Finalmente, a última fase: O corpo-a-corpo. Quando, subsidiariamente, uma OMI pede ajuda à consultoria, deve temer, mais do que qualquer outra coisa, a externalização da gestão das relações e das emoções. As comunidades espirituais e ideais são feitas de relações. Mesmo quando se ocupam de educação ou de saúde, continuam a ser uma questão relacional, e nada funciona como deveria se as relações não estiverem no seu lugar, se as relações não forem mantidas limpas. Se, então, eu viver um conflito profundo com o meu responsável, isto pode levar-me a falar com dois, cinco consultores diferentes e, por vezes, talvez seja útil. Mas, mais cedo ou mais tarde, tenho de falar com ele, com ela, e se este momento nunca chegar porque está assoberbado pelas muitas consultorias, o conflito não se resolve, apenas é adiado por alguns meses ou semanas, e piora – os bons consultores podem captar os meus prantos e os meus gritos, mas eu não saio do meu/nosso buraco enquanto não chorar e gritar diante de ti e contigo, porque é a relação contigo que me magoa..

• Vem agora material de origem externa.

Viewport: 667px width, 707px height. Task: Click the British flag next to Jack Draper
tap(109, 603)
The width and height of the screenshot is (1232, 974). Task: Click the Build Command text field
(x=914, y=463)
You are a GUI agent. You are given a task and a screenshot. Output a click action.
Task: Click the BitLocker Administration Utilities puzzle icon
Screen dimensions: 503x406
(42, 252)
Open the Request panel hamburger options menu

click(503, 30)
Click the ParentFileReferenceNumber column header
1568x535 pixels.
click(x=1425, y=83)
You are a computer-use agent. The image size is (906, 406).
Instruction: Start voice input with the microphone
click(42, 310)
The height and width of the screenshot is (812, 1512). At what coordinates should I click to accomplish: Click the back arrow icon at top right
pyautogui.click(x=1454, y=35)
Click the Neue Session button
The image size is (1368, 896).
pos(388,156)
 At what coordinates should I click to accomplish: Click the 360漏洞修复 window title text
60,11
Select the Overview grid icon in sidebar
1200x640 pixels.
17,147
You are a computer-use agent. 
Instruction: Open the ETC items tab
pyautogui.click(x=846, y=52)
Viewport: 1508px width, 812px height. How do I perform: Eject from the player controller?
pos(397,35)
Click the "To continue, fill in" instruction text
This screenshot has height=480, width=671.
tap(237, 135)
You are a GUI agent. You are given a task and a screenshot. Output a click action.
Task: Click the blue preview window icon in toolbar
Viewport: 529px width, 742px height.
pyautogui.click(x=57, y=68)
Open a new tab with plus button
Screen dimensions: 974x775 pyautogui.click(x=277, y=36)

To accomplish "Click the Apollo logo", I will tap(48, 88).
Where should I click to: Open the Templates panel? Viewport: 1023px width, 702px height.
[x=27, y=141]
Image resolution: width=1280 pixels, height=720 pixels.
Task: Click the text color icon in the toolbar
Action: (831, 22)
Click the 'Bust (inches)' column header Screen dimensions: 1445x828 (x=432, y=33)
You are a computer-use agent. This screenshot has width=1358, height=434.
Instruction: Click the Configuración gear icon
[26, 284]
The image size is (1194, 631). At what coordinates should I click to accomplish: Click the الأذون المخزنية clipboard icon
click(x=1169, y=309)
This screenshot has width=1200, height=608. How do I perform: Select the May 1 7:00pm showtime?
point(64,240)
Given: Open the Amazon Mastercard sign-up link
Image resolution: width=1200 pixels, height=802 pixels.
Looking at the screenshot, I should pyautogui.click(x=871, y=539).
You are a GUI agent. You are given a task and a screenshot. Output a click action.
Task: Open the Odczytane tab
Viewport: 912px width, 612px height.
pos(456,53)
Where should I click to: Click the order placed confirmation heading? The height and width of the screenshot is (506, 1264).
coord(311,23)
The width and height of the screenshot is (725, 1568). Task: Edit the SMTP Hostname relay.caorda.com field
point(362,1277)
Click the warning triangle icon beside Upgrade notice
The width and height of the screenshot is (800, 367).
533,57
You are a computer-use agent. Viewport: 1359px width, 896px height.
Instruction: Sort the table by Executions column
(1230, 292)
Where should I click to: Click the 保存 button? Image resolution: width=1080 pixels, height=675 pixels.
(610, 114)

Os consultores são, em última análise, mediadores. A mediação é de duas grandes famílias: a dos mediadores que se colocam entre as partes, que as afastam para que não se toquem e se firam; e a dos mediadores que, pelo contrário, aproximam as partes distantes e, no fim, desaparecem para elas se tocarem (o ícone destes é o Crucificado). Na vida social e económica, são necessárias ambas as formas de mediação, mas as OMI extinguem-se se faltarem os segundos mediadores. Porque nestas diferentes organizações ninguém pode e deve evitar o corpo-a-corpo. Se isso acontecer, talvez ganhemos tempo e eficiência, mas empobrecemos severamente o capital espiritual essencial para viver e crescer. Aos poucos perdemos o "pequeno resto" da diferença, e um dia encontrar-nos-emos na mesma terrível mudança de Gregor Samsa, o protagonista de A Metamorfose de Kafka.
Termina aqui esta (emocionante) primeira parte de ContrEconomia. No próximo domingo, começamos a escrutinar a época da “Contrarreforma católica”, à procura de outras raízes do espírito da economia do nosso país (Itália) e da Europa.